_Passage_:
⟨
News / South Africa

Virginia Keppler
2 minute read
22 Apr 2017
5:41 am

Researchers ‘map’ prostate cancer tumour in new study

Virginia Keppler

Researchers used next-generation mapping technology to uncover the most complete picture of the prostate cancer genomic landscape to date.

University of Pretoria building. 13 July 2014. Picture: Supplied

At least one in 23 South African men will develop prostate cancer within their lifetime, a new study has found.

Researchers have mapped the entire genome of a prostate cancer tumour for the first time in this new study, a collaboration by researchers from the University of Pretoria (UP), the Garvan Institute of Medical Research and the University of Sydney in Australia. The findings could help characterise an individual’s prostate tumour and direct clinical treatment.

In the West, prostate cancer has the highest incidence rate of all male-associated cancers and the second highest mortality rate. In Africa, the incidence of this type of cancer among non-migrant Africans is uncertain, but a trend towards earlier age at diagnosis has been observed.

Professor Vanessa Hayes, head of the Human Comparative and Prostate Cancer Genomics Laboratory at the Garvan Institute, said very little is understood about what drives these tumours, despite the fact that prostate cancer has been researched for a number of years.

Riana Bornman, senior research professor in the Faculty of Health Sciences at UP and one of the co-authors of this paper, has been involved with prostate cancer research, specifically among African men, for many years and has been collaborating with Hayes since 2008.

The researchers used next-generation mapping technology, in combination with whole genome sequencing, to uncover the most complete picture of the prostate cancer genomic landscape to date.

They studied a prostate tumour from a South African man with a Gleason score of 7, the most commonly diagnosed form of prostate cancer, which is clinically highly unpredictable, and eventually identified 85 large structural rearrangements with over a third of these directly impacting genes with known cancer-promoting potential.

Hayes said one of the biggest challenges is distinguishing which patients’ cancers are going to become life-threatening. To determine this it is vital to understand the genetic drivers of each individual tumour.
⟩
_Data segment_:
⟨
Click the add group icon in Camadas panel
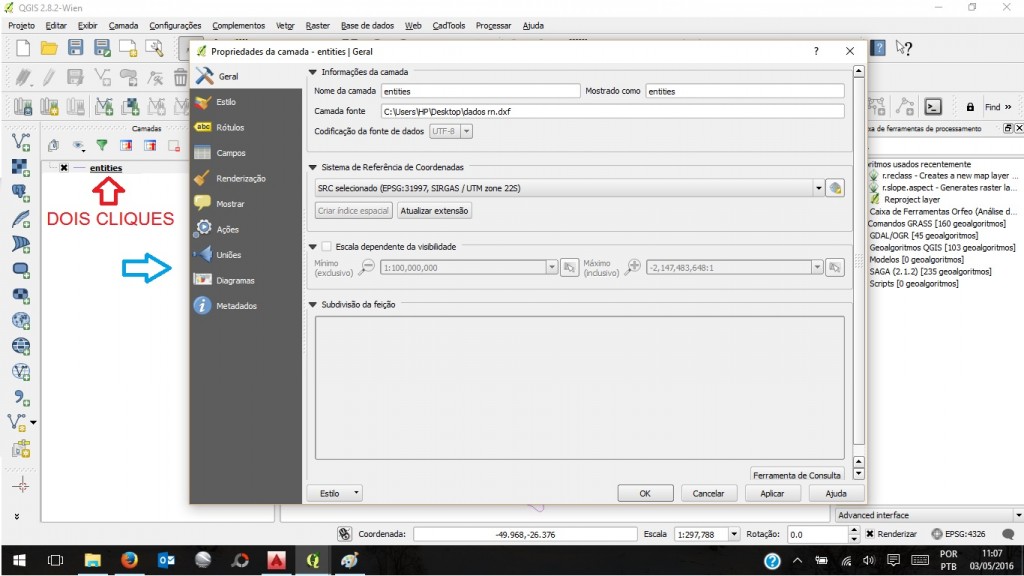The width and height of the screenshot is (1024, 576). pos(53,145)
⟩
_Problem A_:
Using the prostate cancer article, answer these:
(i) According to the new study, at least how many South African men will develop prostate cancer in their lifetime?
(ii) Since what year has Riana Bornman been collaborating with Hayes?
(iii) How many large structural rearrangements did the researchers identify in the tumour they studied?
_Problem B_:
Reproduce word for word the part of the prostate cancer article starting at "Researchers ‘map’ prostate" and ending at "study has found.".

_Response area A_:
(i) At least one in 23.
(ii) 2008.
(iii) 85.

_Response area B_:
Researchers ‘map’ prostate cancer tumour in new study

Virginia Keppler

Researchers used next-generation mapping technology to uncover the most complete picture of the prostate cancer genomic landscape to date.

University of Pretoria building. 13 July 2014. Picture: Supplied

At least one in 23 South African men will develop prostate cancer within their lifetime, a new study has found.